* _WHAT TO PRODUCE_
The expected output is exactly the lines below, starting at the line with "Click the green plus add level icon" and ending at the line with "Apply the Justify", both included; no other line belongs in it.

* _INPUT MATERIAL_
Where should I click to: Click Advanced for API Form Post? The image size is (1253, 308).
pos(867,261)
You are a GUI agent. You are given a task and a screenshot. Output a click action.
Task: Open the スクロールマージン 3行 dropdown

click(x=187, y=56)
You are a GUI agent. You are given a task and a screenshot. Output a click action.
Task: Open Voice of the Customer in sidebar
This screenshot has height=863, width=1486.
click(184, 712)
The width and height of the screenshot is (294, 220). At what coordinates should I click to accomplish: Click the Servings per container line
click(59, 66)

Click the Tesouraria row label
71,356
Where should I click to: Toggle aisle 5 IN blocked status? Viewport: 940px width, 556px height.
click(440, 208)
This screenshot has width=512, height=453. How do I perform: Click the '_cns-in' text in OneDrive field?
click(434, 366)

--

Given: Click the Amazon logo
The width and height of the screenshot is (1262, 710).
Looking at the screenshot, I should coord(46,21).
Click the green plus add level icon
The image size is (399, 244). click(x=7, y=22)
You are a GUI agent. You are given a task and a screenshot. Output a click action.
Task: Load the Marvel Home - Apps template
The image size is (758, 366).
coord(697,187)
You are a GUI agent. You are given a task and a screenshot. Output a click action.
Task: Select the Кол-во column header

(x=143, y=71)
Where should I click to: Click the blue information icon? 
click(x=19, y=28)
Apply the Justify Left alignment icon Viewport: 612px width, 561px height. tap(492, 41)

* _RESPONSE BOX_
Click the green plus add level icon
The image size is (399, 244). click(x=7, y=22)
You are a GUI agent. You are given a task and a screenshot. Output a click action.
Task: Load the Marvel Home - Apps template
The image size is (758, 366).
coord(697,187)
You are a GUI agent. You are given a task and a screenshot. Output a click action.
Task: Select the Кол-во column header

(x=143, y=71)
Where should I click to: Click the blue information icon? 
click(x=19, y=28)
Apply the Justify Left alignment icon Viewport: 612px width, 561px height. tap(492, 41)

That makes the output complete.